In der heutigen Zeit gibt es oft Unsicherheiten darüber, ebenso wie man Personen mit einem Doktoransprechen sollte. Ist es eine Pflicht diese Personen stets mit "Herr Doktor" oder "Frau Doktor" zu titulieren? Die Antwort ist vielschichtig und erfordert einen Blick auf rechtliche und ebenfalls gesellschaftliche Rahmenbedingungen. Der Doktorist kein fester Namensbestandteil – das hat auch das Bundesverwaltungsgericht bestätigt. Daher manipuliert das nicht das Verhältnis zwischen der akademischen Leistung einer Person und der benötigten Ansprache.
Es ist wichtig zu verstehen, dass der Doktorein akademischer Grad ist und nicht einfach nur zu einem Namen gehört. Schließlich regelt ein Gesetz: Der Doktorim Personalausweis stehen darf – also ist das Thema unstrittig. In der Kommunikation, besonders im wissenschaftlichen Umfeld, spricht man jedoch oft den Doktoran – dies geschieht als Zeichen des Respekts gegenüber den früheren Leistungen. Die Frage, ob ein Recht darauf besteht oder eine Pflicht dasteht, bleibt beantwortet: Es gibt kein rechtliches Anliegen, dieses auch durchzusetzen.
Innerhalb der professionellen Kommunikation bei Veranstaltungen oder Diskussionen wird es erwartet, dass man die betroffene Person korrekt vorstellt. Beispielsweise: „Frau Dr. Müller-Lüdenscheid wird nun über das Thema Alzheimer sprechen.“ Das ist weiterhin als nur eine Formalität – es zeigt Anerkennung. Allerdings zeigt sich ein anderes Bild im internen Rahmen. Wissenschaftler innerhalb ihrer Organisationen nutzen meist nur Nachnamen oder sogar Vornamen, wenn sie aufeinander treffen. Diese Praxis fördert eine entspannte und kollegiale Atmosphäre – es wird auch als „Hausinternesparmaßnahme“ bezeichnet.

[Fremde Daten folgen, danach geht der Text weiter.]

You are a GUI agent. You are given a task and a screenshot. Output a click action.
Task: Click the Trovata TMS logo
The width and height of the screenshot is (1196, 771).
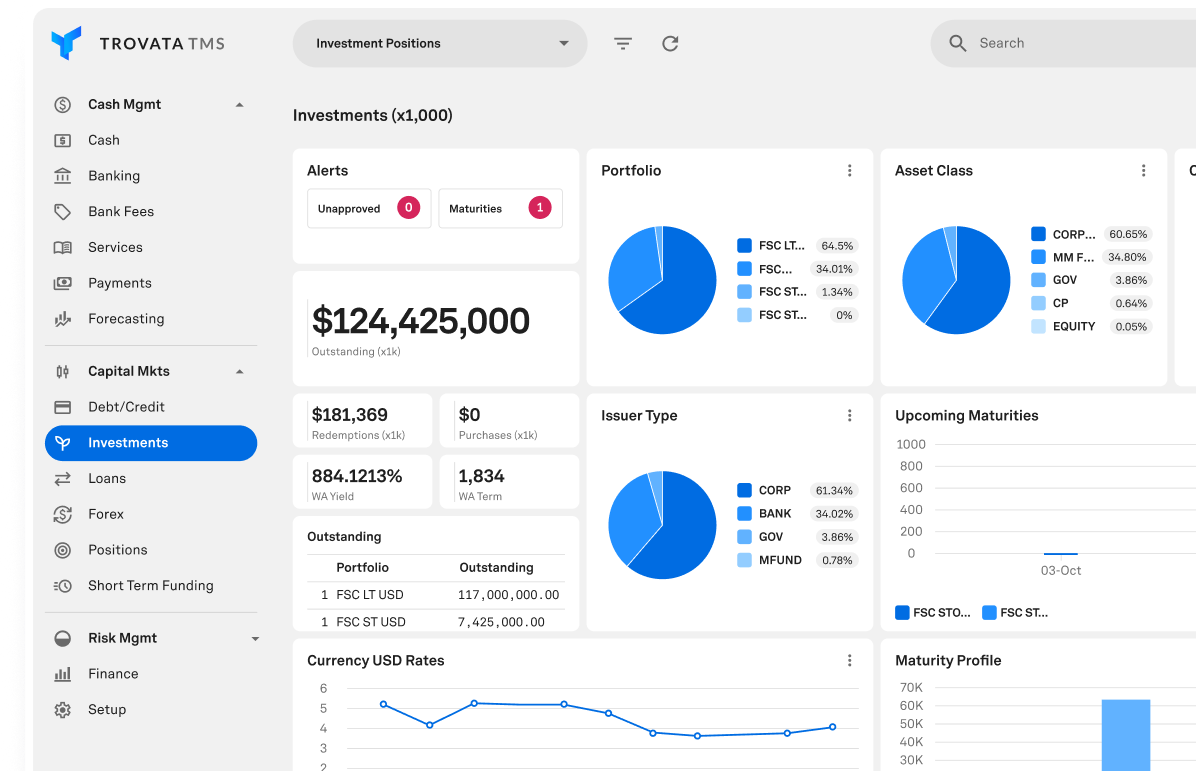(138, 44)
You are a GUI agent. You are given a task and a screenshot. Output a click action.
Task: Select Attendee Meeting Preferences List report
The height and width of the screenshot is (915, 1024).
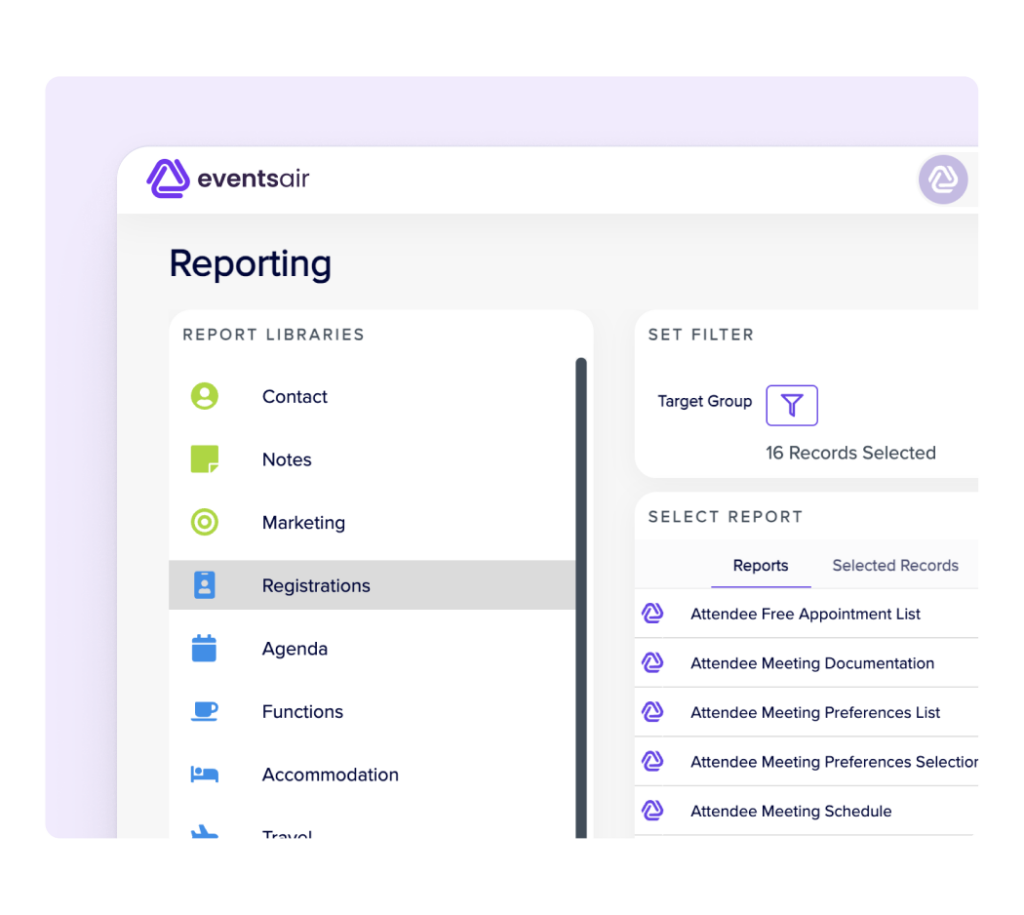pos(815,713)
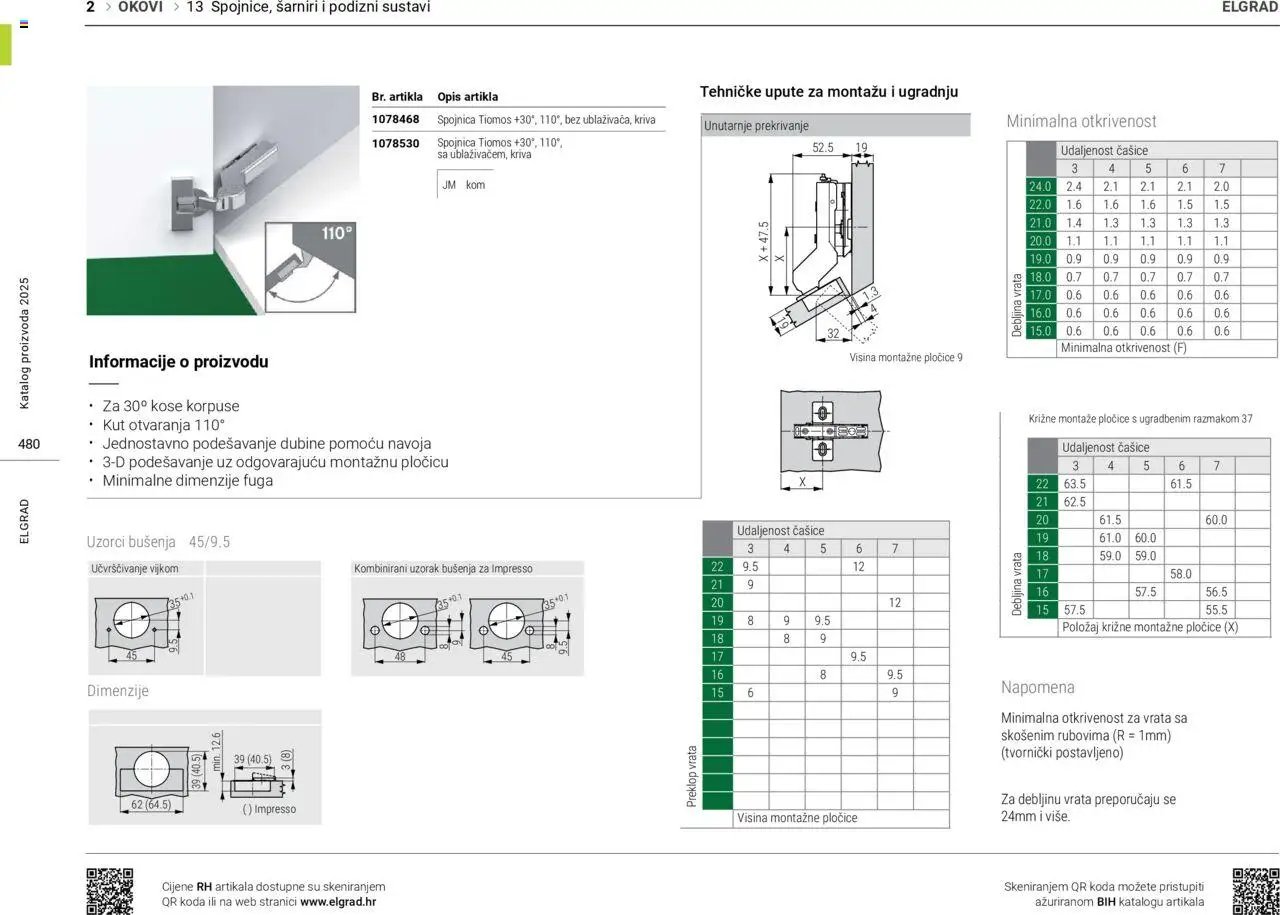Click the green edge tab on left margin

click(6, 42)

Ein weiteres interessantes Detail ist, dass ältere Generationen oft mehr Wert auf denlegen. Jüngere Akademiker hingegen sind oft lockerer in dieser Hinsicht. Es lohnt sich, das einmal zu beobachten: In Fernsehsendungen bekommen Doktoren oder Professoren häufig nur Vorname, Nachname und Funktion in den Untern präsentiert. Dies spiegelt den gesellschaftlichen Wandel wider – weniger Formalität, mehr Fokus auf Inhalte.

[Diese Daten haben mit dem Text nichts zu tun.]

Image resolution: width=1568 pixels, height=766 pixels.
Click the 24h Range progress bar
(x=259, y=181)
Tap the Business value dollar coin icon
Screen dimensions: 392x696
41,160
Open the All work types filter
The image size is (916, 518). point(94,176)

Wesentliche Unterschiede existieren auch in hierarchischen Strukturen wie zum Beispiel in der Bundeswehr. Dort wird der Doktorkonsequent verwendet um ein Klarsicht über Hierarchien zu schaffen. Innerhalb von Firmen hingegen geht man oft von der Titulierungs-Inflation aus: Der Doktorwird da oft übergangen um die klare Kommunikation nicht unnötig zu verkomplizieren.

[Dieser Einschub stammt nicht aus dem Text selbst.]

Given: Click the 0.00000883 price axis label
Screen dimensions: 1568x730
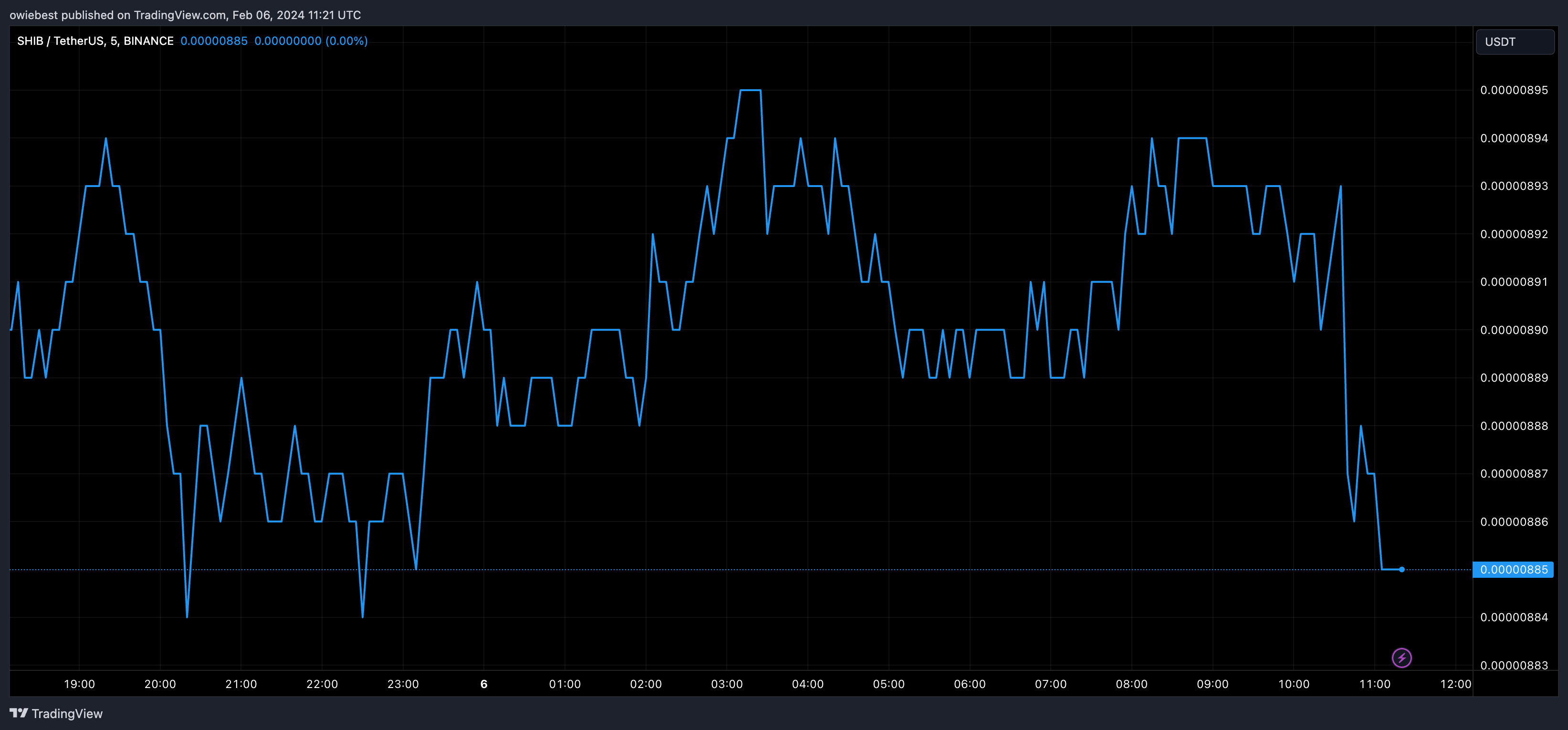Looking at the screenshot, I should pos(1513,665).
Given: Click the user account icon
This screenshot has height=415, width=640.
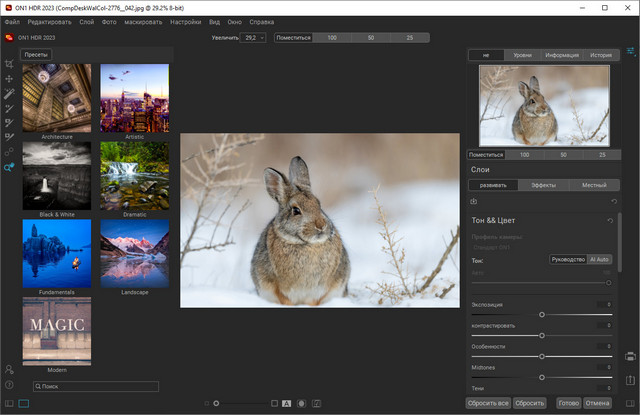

Schlussendlich sollte man, wenn man einen guten Eindruck hinterlassen möchte, besonders bei ärztlichen Berufen die Person respektvoll als „Dr.“ ansprechen. Diese Wertschätzung kann Türen öffnen – im professionellen Sinne. Dr. zu sein, bedeutet mehr wie nur ein- es ist eine Leistung die Anerkennung verdient.
Zur Diskussion über die Ansprache von Personen mit DoktorDie Abwägung zwischen Formalität und persönlicher Ansprache ist entscheidend. Respekt sollte nicht nur ein Wort sein allerdings auch in der spezifischen Ansprache reflektiert werden.